-- Excerpt --
============================================================

Eastman Johnson Catalogue Raisonné
Patricia Hills, PhD, Founder and Director | Abigael MacGibeny, MA, Project Manager

Acknowledgments

We are most grateful to the National Academy of Design for embracing the Eastman Johnson Catalogue Raisonné Project and agreeing to be the long-term steward of the EJCR, the content of which NAD will maintain and periodically update. Director Gregory Wessner and his staff have been most enthusiastic about this endeavor and moving it to completion. Sara Reisman, Chief Curator and Director of NA Affairs, and Blaise Marshall, Communications Manager, were unstinting in preparations for the initial launch of the EJCR with “Paintings.” Subsequently, for the completion of the EJCR with “Drawings and Prints,” we also appreciated the support of Eliza Coviello, Deputy Director; Thomas E. Moore III, Director of Development; and Sophie Bedecarré Ernst, Communications Manager.

Our special appreciation goes to Johnson family descendants who made works and information available to us through the years, up to and including the crucial publication stage.

Many thanks also to our other excellent partners on the project: copyeditor Jessie Sentivan; Erik Schoonhoven, our consultant in the Netherlands; and project assistant Pavla Berghen-Wolf. The brilliant and multi-talented designer Susannah Shepherd of panOpticon, provider of the EJCR database and website, worked with us to design a custom interactive website compatible with the NAD website. —Patricia Hills and Abigael MacGibeny

Patricia Hills's acknowledgments
Abigael MacGibeny's acknowledgments

 

Patricia Hills's acknowledgments

Many patrons, colleagues, and friends deserve to be acknowledged for their encouragement of the Eastman Johnson Catalogue Raisonné Project. First, I want to thank my dissertation advisors, Professor Robert Goldwater at the Institute of Fine Arts and John I. H. Baur, then the director of the Whitney Museum of American Art. Baur not only read the dissertation but also hired me to be guest curator for the Eastman Johnson retrospective held at the Whitney in 1972 and which traveled to Detroit, Oakland, and Milwaukee. Baur, who had been trained in art history at Princeton and Yale Universities, had mounted the previous Johnson retrospective at the Brooklyn Museum of Art in 1939–40. His checklist of 472 paintings and drawings, published in the Brooklyn Museum’s catalogue, served as the basis for the more than 1,400 entries of the present EJCR; his notebooks at the Archives of American Art provided information on additional artworks that came to light after his publication. More additional works were gleaned from auction house records, exhibition records, museum accession records, diaries of sitters, and letters of Johnson and his friends, as well as works brought to me to examine in the last fifty years.

============================================================

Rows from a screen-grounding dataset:
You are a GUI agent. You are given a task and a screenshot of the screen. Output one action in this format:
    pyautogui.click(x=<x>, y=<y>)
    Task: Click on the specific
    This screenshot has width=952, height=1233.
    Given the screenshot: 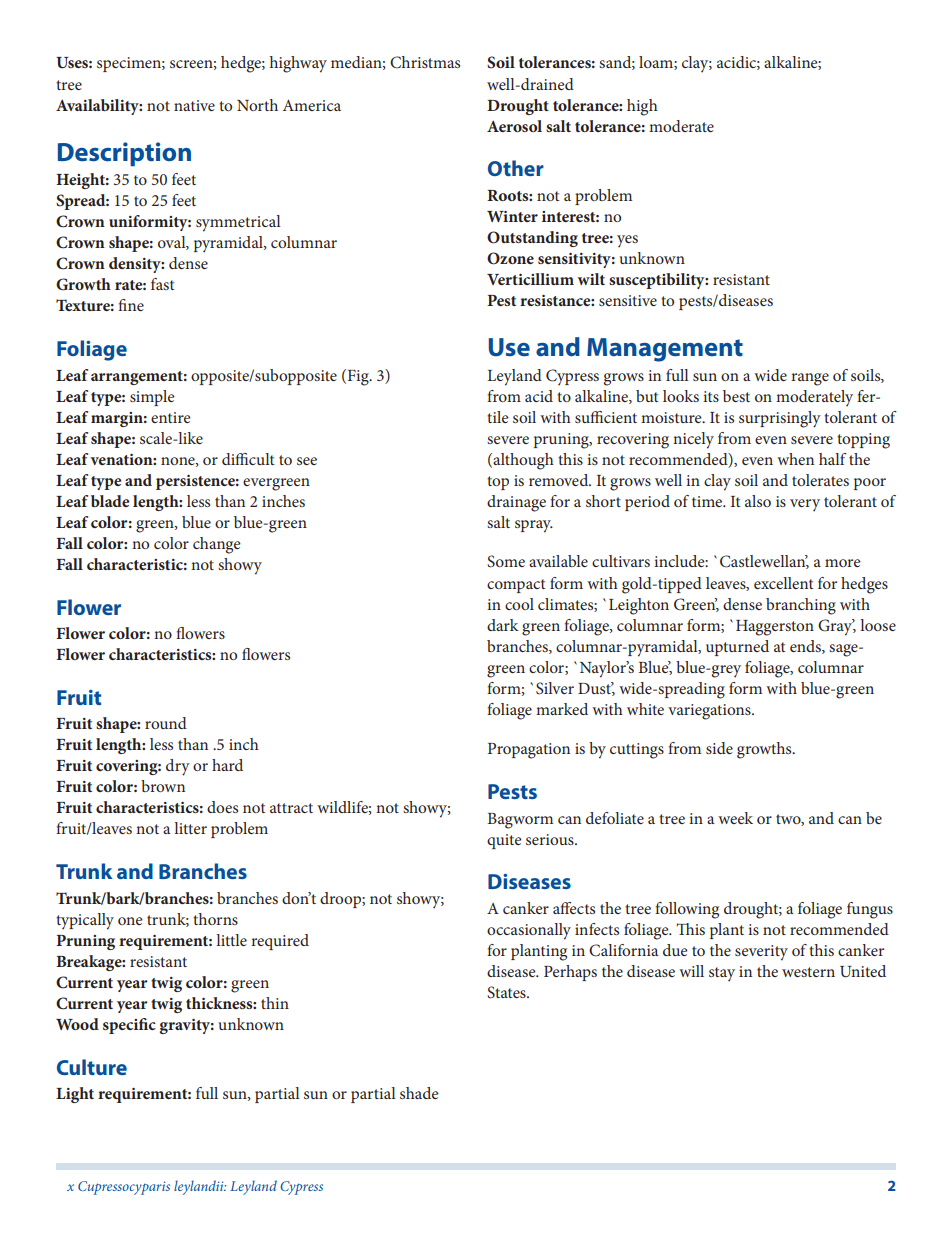 What is the action you would take?
    pyautogui.click(x=129, y=1026)
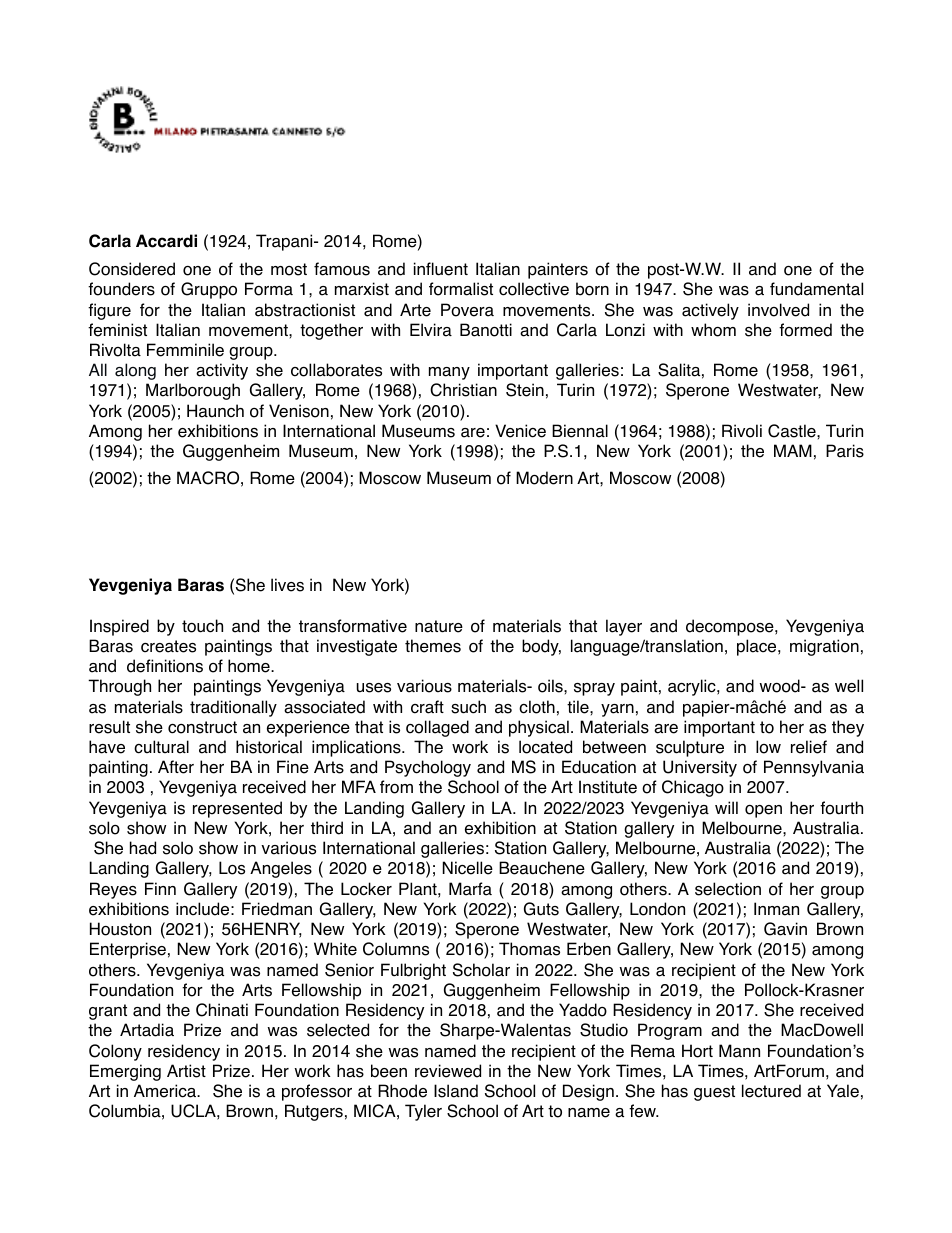 Image resolution: width=952 pixels, height=1233 pixels. I want to click on Venice, so click(520, 431).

============================================================

-- Stated exercise 1 --
How many paintings and drawings were on Baur's checklist in the Brooklyn Museum's catalogue, according to the acknowledgments?
-- Stated exercise 2 --
Please print the part of the acknowledgments that opens with the words containing "Our special appreciation" and closes with "crucial publication stage.".
The listing plays no part in this.

-- Complete output 1 --
472

-- Complete output 2 --
Our special appreciation goes to Johnson family descendants who made works and information available to us through the years, up to and including the crucial publication stage.